Maria looked at he bloodbender holding Zii. She could feel her anger raising, she was surprising invested in this, it was adventure. She could feel her blood boiling.

"I rarely play this card." Maria said standing on the top the water. 

The bloodbender still holding the child looked at her with interest.
"Your a two-bit bloodbender, maybe hoping to become a Sangue."

The bloodbender cocked his head as if he was following her words closely.

"Well I have a story to tell you. I trust you have heard of Mario Sanguinista Volantis." She didn't know his brother was a Sangue, but she thought she would educate him anyways.

"Ha thats your story, every person who studies the art of Bloodbending knows of Volantis, the greatest bloodbending bandit ever, the one Sangues were named after."

"Good good, well I hope you know he was last seen in a village not too far from here." She responded.

"Yes but that was about 25years ago and then he was never seen again, most likely he died. You can't hope to scare me with ghost stories, little girl."

Maria nodded in agreement and turned to Ziggy. "Captain Ziggy Zidane, I guess this is as good a time as any. You two pay attention" She said speaking to the woman who just appeared and the Bloodbender. 

And then she turned back to the Bloodbender. "Ghost stories are nothing to be scared of, Mario is long gone it is true. But your fatal mistake is that I am just a girl."

"I don't give a darn who you are!" He hissed.

- - - - -

#### [Given problem A]
Return, word for word, the stretch of rows from the one containing "Info ŘS (511, 132)" through the last row.
The story and the rows were drawn from unrelated sources.

- - - - -

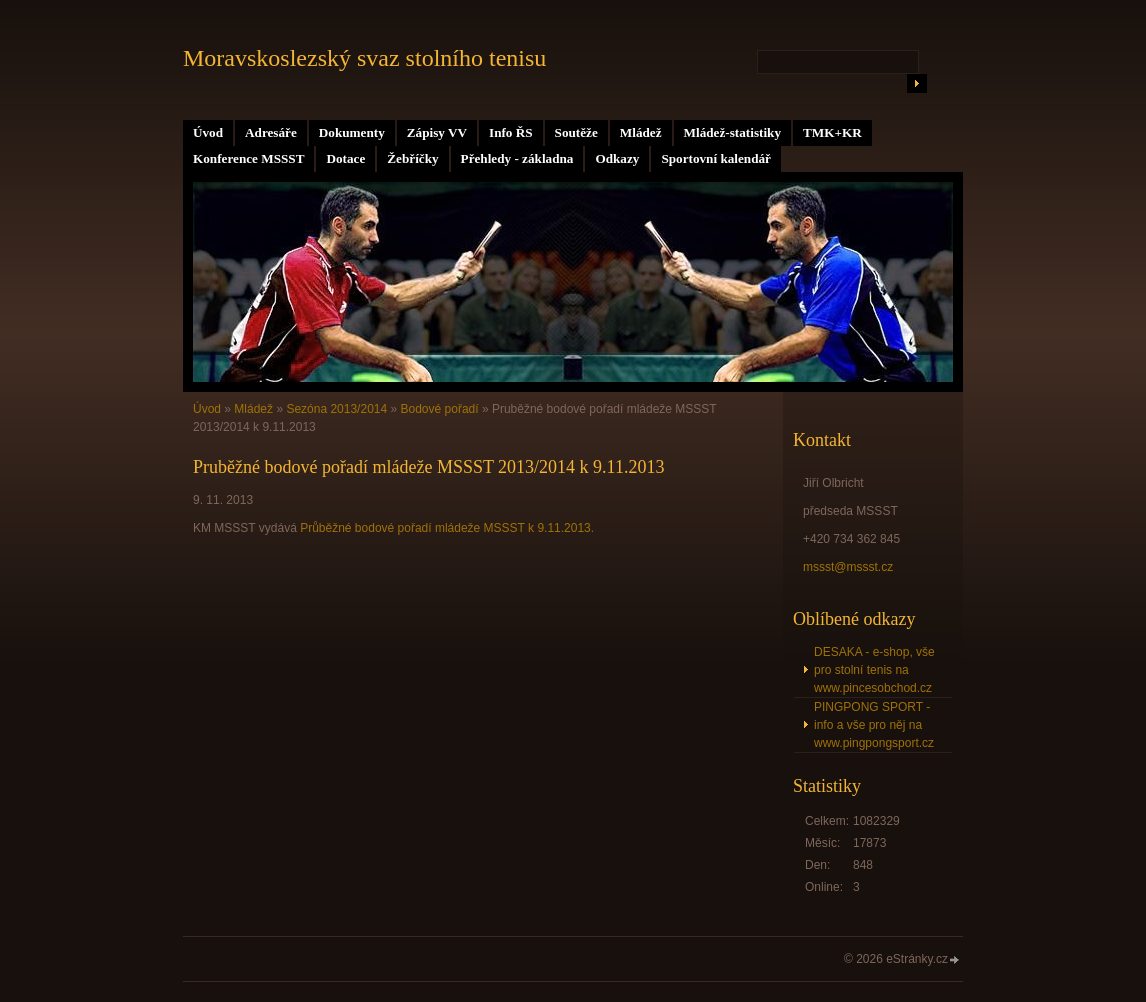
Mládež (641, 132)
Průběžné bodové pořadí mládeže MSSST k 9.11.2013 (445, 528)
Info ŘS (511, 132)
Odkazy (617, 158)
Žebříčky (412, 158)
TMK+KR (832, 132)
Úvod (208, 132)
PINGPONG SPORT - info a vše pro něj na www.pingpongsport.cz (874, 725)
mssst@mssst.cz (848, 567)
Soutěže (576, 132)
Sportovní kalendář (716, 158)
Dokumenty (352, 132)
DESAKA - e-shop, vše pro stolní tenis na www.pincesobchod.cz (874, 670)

- - - - -

#### [Given problem B]
Write out the stretch of the story from "Maria looked at" through "her blood boiling.", swapping "bloodbender" for "waterbender".

#### [Written reply A]
Info ŘS (511, 132)
Odkazy (617, 158)
Žebříčky (412, 158)
TMK+KR (832, 132)
Úvod (208, 132)
PINGPONG SPORT - info a vše pro něj na www.pingpongsport.cz (874, 725)
mssst@mssst.cz (848, 567)
Soutěže (576, 132)
Sportovní kalendář (716, 158)
Dokumenty (352, 132)
DESAKA - e-shop, vše pro stolní tenis na www.pincesobchod.cz (874, 670)

#### [Written reply B]
Maria looked at he waterbender holding Zii. She could feel her anger raising, she was surprising invested in this, it was adventure. She could feel her blood boiling.